Don Lennox (born 1967) is a Guinness World Record holding Scottish ocean rower. Born in Lanark, Scotland, Lennox worked as an architectural model-maker before returning to school at the age of 30 to qualify in Sports Therapy at the City of Glasgow College. Since then, he has worked in the fitness industry as a personal trainer, professional sports team therapist/trainer, and gym owner/manager. Lennox is an ultra runner and ocean rower.
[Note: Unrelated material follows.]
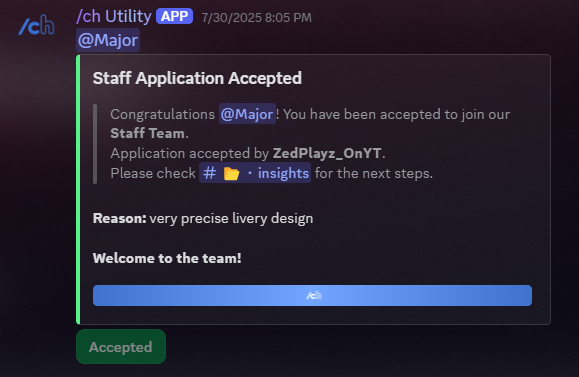The width and height of the screenshot is (579, 377).
Task: Click the bold Staff Team text
Action: click(147, 133)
== 2010 Expedition - Artemis Investments North Atlantic Record Row ==
Lennox rowed with a four-man crew in 2010 and broke a 114-year-old ocean rowing record. Lennox, along with Skipper Leven Brown and fellow crewmembers Livar Nysted and Ray Carroll, rowed 3000 mi unsupported across the North Atlantic from New York to the Isles of Scilly in a time of 43 days, 21 hours, 26 minutes, and 48 seconds. The previous record was set in 1896 by two Norwegian men, George Harbo and Frank Samuelsen, when they crossed the Atlantic in 55 days.

== 2009 Expedition - 'Trade Winds' Row ==
In 2009, Lennox and skipper Leven Brown rowed together again on the 14-man 'La Mondiale'. The expedition was an attempt to beat the Atlantic crossing record set by their crew on 'La Mondiale' the previous year. The voyage was aborted due to damage sustained to the ship and all crew were safely evacuated onto the bulk carrier 'Island Ranger'. 'La Mondiale' was lost at sea.

== 2007/08 Expedition - 'La Mondiale' Record Row ==
Lennox achieved an earlier ocean rowing record on the 2007/08 voyage of the ocean rowing boat ‘La Mondiale’ from Puerta De Mogan, Gran Canaria to Port St. Charles, Barbados. Also skippered by Leven Brown, this fourteen-man crew set the record for the fastest rowing boat to cross the Atlantic Ocean at 33 days, 7 hours, and 30 minutes. At that time, the record had stood for 16 years but has since been broken by the ‘Sara G’ in 2010.

== Other Expeditions ==
On 3 September 2011, Lennox set off on the Transcontinental Challenge 2011 in an attempt to break the record for the fastest crossing of America on foot set by Frank Giannino in 1980. Despite injuries, an early winter, and financial hardship, he made it to the halfway point (McCook, Nebraska) before his VISA expired. In August 2013, Lennox will re-attempt the 3100 mi world record run from San Francisco to New York.